PROBLEM: Below are some entries. Copy each line in them that holds "computer".

EXERCISE MATERIALS:
########################################

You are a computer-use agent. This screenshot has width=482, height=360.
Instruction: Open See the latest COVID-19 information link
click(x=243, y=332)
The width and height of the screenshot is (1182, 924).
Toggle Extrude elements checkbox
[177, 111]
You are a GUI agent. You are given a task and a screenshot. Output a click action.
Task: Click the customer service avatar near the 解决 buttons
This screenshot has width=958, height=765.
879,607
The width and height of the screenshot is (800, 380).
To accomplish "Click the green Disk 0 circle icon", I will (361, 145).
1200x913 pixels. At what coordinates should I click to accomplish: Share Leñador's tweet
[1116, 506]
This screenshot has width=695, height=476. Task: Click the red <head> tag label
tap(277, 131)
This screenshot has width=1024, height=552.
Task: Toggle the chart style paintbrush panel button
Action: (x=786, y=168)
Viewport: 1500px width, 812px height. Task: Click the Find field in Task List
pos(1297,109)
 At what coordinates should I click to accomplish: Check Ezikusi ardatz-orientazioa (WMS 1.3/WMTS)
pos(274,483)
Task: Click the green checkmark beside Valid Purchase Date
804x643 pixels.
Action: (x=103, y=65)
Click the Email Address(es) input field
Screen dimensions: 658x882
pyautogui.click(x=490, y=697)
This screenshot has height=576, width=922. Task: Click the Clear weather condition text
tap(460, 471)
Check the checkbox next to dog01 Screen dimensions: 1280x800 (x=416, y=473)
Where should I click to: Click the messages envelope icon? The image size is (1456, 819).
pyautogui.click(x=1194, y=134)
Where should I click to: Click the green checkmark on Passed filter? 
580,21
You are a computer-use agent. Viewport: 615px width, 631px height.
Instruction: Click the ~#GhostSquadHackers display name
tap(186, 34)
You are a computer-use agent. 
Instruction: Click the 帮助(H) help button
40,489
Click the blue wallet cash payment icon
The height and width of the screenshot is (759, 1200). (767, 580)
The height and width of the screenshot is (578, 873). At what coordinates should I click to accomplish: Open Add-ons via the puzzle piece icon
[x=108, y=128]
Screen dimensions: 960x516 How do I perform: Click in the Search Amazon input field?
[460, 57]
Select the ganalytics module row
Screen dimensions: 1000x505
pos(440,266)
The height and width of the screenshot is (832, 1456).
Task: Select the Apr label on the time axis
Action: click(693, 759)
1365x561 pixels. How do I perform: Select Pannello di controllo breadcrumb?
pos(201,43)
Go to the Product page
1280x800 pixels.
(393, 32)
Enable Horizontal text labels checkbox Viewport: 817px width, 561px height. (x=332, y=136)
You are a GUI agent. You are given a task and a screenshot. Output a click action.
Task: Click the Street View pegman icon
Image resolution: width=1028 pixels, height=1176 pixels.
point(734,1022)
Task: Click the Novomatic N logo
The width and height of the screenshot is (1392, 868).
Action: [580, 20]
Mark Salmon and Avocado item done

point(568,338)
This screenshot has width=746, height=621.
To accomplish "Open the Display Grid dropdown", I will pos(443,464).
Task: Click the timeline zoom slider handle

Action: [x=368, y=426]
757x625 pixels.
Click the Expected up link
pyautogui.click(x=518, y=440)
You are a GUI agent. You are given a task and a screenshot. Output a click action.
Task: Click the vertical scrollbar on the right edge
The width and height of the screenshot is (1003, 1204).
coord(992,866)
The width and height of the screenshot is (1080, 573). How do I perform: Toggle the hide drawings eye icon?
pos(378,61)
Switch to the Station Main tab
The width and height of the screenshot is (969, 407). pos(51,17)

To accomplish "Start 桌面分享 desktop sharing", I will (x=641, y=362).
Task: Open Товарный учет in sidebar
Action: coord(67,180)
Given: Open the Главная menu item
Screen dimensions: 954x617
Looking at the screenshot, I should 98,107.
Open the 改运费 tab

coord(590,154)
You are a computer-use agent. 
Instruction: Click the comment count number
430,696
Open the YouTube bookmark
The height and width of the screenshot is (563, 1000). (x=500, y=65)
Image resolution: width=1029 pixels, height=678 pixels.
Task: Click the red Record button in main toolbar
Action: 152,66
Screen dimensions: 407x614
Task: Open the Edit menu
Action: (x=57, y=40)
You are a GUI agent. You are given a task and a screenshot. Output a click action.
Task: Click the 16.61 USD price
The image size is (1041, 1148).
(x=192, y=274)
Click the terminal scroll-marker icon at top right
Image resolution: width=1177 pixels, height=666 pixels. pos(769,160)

########################################

TASK RESPONSE:
You are a computer-use agent. This screenshot has width=482, height=360.
You are a computer-use agent. Viewport: 615px width, 631px height.
You are a computer-use agent. 
You are a computer-use agent. 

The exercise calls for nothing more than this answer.